> _TO DO_:
Please reproduce every one of the entries below word for word, with no changes.
* BEGIN TASK INPUTS *
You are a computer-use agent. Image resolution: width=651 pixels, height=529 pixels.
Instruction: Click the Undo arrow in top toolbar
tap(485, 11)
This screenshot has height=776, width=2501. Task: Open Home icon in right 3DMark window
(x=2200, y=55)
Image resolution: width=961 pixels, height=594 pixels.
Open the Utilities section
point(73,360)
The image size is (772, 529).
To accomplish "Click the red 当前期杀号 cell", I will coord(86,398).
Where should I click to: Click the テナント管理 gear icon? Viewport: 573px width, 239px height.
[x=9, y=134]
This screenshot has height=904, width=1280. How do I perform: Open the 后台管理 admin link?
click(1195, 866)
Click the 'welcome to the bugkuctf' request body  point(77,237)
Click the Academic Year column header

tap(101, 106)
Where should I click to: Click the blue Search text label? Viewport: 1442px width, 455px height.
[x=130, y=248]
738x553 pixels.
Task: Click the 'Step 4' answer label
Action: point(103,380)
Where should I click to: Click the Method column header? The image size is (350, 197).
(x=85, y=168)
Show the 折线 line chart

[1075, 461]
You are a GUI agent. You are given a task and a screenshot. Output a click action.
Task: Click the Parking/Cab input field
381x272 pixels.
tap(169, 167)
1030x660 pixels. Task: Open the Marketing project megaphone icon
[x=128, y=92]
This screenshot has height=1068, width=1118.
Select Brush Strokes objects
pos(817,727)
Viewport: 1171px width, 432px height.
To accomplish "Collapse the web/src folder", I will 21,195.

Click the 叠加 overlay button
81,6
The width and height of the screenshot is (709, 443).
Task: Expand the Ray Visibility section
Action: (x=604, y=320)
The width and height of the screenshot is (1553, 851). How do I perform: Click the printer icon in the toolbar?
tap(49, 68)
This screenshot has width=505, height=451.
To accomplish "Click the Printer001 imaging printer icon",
* END TASK INPUTS *
> _FINISHED TASK_:
You are a computer-use agent. Image resolution: width=651 pixels, height=529 pixels.
Instruction: Click the Undo arrow in top toolbar
tap(485, 11)
This screenshot has height=776, width=2501. Task: Open Home icon in right 3DMark window
(x=2200, y=55)
Image resolution: width=961 pixels, height=594 pixels.
Open the Utilities section
point(73,360)
The image size is (772, 529).
To accomplish "Click the red 当前期杀号 cell", I will coord(86,398).
Where should I click to: Click the テナント管理 gear icon? Viewport: 573px width, 239px height.
[x=9, y=134]
This screenshot has height=904, width=1280. How do I perform: Open the 后台管理 admin link?
click(1195, 866)
Click the 'welcome to the bugkuctf' request body  point(77,237)
Click the Academic Year column header

tap(101, 106)
Where should I click to: Click the blue Search text label? Viewport: 1442px width, 455px height.
[x=130, y=248]
738x553 pixels.
Task: Click the 'Step 4' answer label
Action: point(103,380)
Where should I click to: Click the Method column header? The image size is (350, 197).
(x=85, y=168)
Show the 折线 line chart

[1075, 461]
You are a GUI agent. You are given a task and a screenshot. Output a click action.
Task: Click the Parking/Cab input field
381x272 pixels.
tap(169, 167)
1030x660 pixels. Task: Open the Marketing project megaphone icon
[x=128, y=92]
This screenshot has height=1068, width=1118.
Select Brush Strokes objects
pos(817,727)
Viewport: 1171px width, 432px height.
To accomplish "Collapse the web/src folder", I will 21,195.

Click the 叠加 overlay button
81,6
The width and height of the screenshot is (709, 443).
Task: Expand the Ray Visibility section
Action: (x=604, y=320)
The width and height of the screenshot is (1553, 851). How do I perform: Click the printer icon in the toolbar?
tap(49, 68)
This screenshot has width=505, height=451.
To accomplish "Click the Printer001 imaging printer icon",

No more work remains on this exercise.